We have also noticed that patients with the more dangerous type of central obesity are also more prone to a form of food-induced brain dysfunction called Carbohydrate Associated Reversible Brain syndrome or CARB syndrome. CARB syndrome associates dangerous metabolic states with some common brain disorders. Recent studies have found that the combination of depression and obesity is especially deadly:
What I find interesting is that up to about 50 years ago, major depression was always associated with a loss of appetite and weight loss. In recent decades many cases of depression seem to be associated with an increased appetite, carbohydrate cravings and weight gain. We believe that this is CARB syndrome, not true hereditary major depression. CARB syndrome appears to be triggered by the long-term exposure to excessive fructose mainly from sugar and HFCS and high glycemic carbohydrates mainly from grains—two dietary elements that form the core of our modern diet.
Thus the form of obesity associated with simply overeating healthy foods is often not associated with metabolic problems and brain dysfunction, indicating that it is a somewhat benign condition. Central obesity associated with brain dysfunction symptoms like we see in the weight gain type of depression clearly does increase morbidity and mortality. Dr. Briffa’s approach seems to be targeted to reversing this more dangerous type of obesity and I share many of his treatment recommendations.
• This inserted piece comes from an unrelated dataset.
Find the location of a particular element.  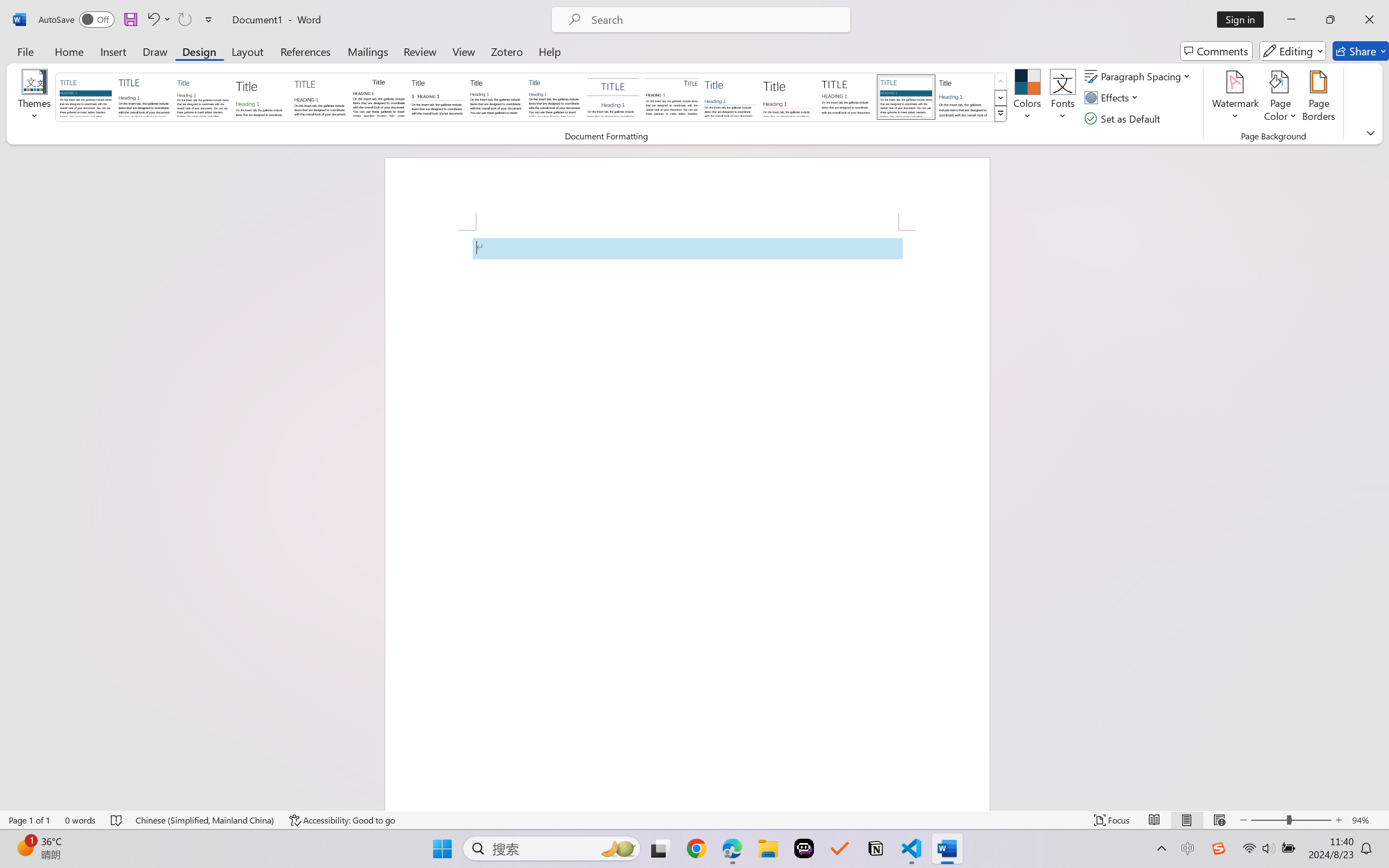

The bottom line is that if you have obesity (excessive body fat) regardless of your size or weight and have been diagnosed with common brain disorders like depression, ADHD, PTSD, anxiety disorders, eating disorders, fibromyalgia, OCD or similar conditions, you may be prone to increased mortality. Limiting your intake of sugar, HFCS and high glycemic carbohydrates is the first step in reversing this dangerous situation
I wonder how this might tie in with the fact, that I think is well established, that calorie restriction leads to longer life.
Any ideas on this?
There might be a lot in what you say. I do imagine our ‘hunter-gatherer’ ancestors must have eaten far less than we eat today. If only because they had to pursue and catch their protein, and were reliant weather patterns to have good ‘harvests’ of nuts and berries etc. Even if they ate well, almost certainly they would have gone for longer periods between meals. Maybe that might bolster the idea that fewer calories means better health. But that is only conjecture on my part.
Eric, I never seen a large scale study investigating this. There is a ready made sample – flat racing jockeys – if anyone is interested. Around 30 years each of calories restriction.